Прежде бывало, только одна рука попадала
странному влиянию; теперь же все мое тело
подверглось ему, несмотря на все мое усилие
и желание ему противодействовать. В другой
раз, когда я точно так же никак не ожидал
этого, повторилось то же самое. Тут впервые
мне пришло в голову, что если я отдамся
вполне этому влиянию, которое, очевидно,
хочет сделать из меня медиума, мне, быть
может, удастся добраться до истины в этом
деле. Я вздумал спросить: есть ли тут кто?

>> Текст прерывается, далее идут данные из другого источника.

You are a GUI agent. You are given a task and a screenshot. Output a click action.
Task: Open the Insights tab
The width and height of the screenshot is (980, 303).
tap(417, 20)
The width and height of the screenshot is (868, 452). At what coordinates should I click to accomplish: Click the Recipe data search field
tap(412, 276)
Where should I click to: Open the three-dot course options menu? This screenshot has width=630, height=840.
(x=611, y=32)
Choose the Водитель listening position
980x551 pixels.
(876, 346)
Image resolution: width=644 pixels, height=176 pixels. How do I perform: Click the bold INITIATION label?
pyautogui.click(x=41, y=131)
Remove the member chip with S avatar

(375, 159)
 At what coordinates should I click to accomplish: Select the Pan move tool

Три отчетливых стука были даны в знак
утверждения. Будучи слишком возбужден,
чтобы расспрашивать далее, я лег опять в
постель, раздумывая над этим
неопровержимым для меня доказательством,
что силы эти могут в самом деле влиять на
человека (с. 92).
То же
самое повторилось со мной и в другой раз во
время моего пребывания в деревне. Тело мое
двигали и поднимали точно так же, когда я
уже был в постели. Как в первый, так и в этот
раз я испытывал странные ощущения, и все
произошло так неожиданно, что, казалось,
невидимые деятели намеренно проявляли свое
влияние надо мною, когда я всего менее
ожидал этого. Такая возможность со стороны
«духов» действовать на меня без всякой
предварительной подготовки с моей стороны
открыла мне существование внутренней связи
между духовным и нашим миром, а также их
способность проявлять свое влияние
независимо от разных условий и
обстоятельств. Но чтобы дать мне еще
большее доказательство их способности
воздействия на меня, они показали, что могут
через
посредство моего организма проявлять ту
разумность, которая характеризует их как
существ мыслящих и чувствующих. Убедившись
на опыте в их физической силе, я стал искать
случая ближе ознакомиться с их
проявлениями. Когда я стал с этой целью
посещать спиритические кружки, невидимая
сила схватывала мою руку и заставляла ее
писать. Вначале фразы были коротки и
выражали отрывочные мысли, но по мере моего
развития исписывались целые страницы на
разнообразные темы и вопросы. Но все-таки в
том, что писалось тогда моей рукой, не
проявлялось еще положительного намерения
написать через меня целое сочинение» (с.
92-93).
Один из
самых поразительных примеров вторжения
медиумических явлений и преследования ими
определенной, разумной цели, несмотря на
сопротивление субъектов, представляет нам
возникновение спиритического движения
через детей-медиумов семейства Фокс в 1848
году. Бесполезно будет входить во все
подробности этого события, так как их можно
найти в специальных сочинениях Капрона и
Лии Ондергиль, одной из сестер Фокс («Modern
Spiritualism, its Facts and Fanaticisms», by Capron. Boston, 1855. - «The
Missing Link in Modern Spiritualism», by Lea Underbill of the Fox family. New
York 1885), и также в русском издании сочинения
Дэль-Оуэна «Спорная область» (С.-Петерб., 1881),
в специальной главе «Рочестерские стуки», с.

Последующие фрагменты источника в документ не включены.